### [EXERCISE INSTRUCTIONS]
Please update the lines that begin at the line containing "You are a computer-use agent." and stop after the line containing "pos(369,312)", changing "badge" to "label" and leaving everything else as it is. Give only those lines, without the pictures.

### [RECORD SET]
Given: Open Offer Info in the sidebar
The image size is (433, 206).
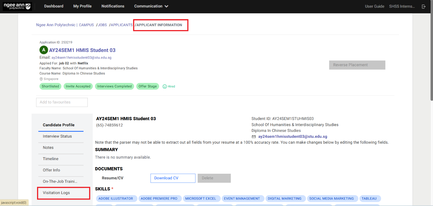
==
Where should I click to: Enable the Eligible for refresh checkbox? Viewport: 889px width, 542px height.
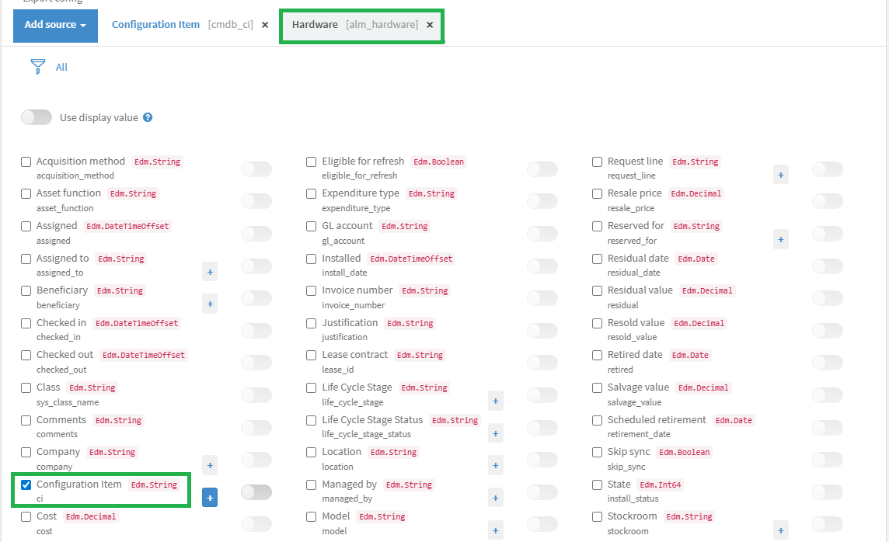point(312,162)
---
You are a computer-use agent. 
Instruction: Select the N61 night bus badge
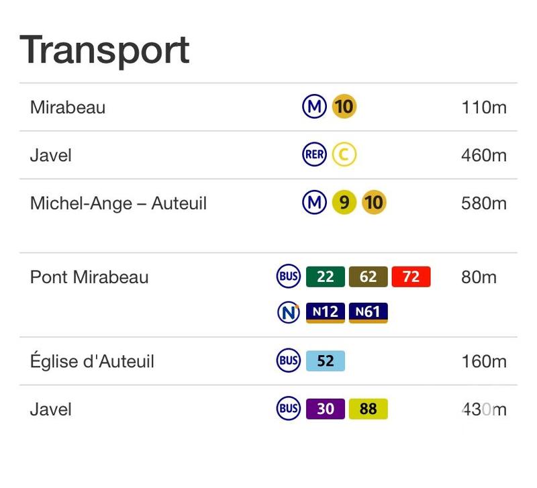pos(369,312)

### [ANSWER TO THIS TASK]
You are a computer-use agent. 
Instruction: Select the N61 night bus label
pos(369,312)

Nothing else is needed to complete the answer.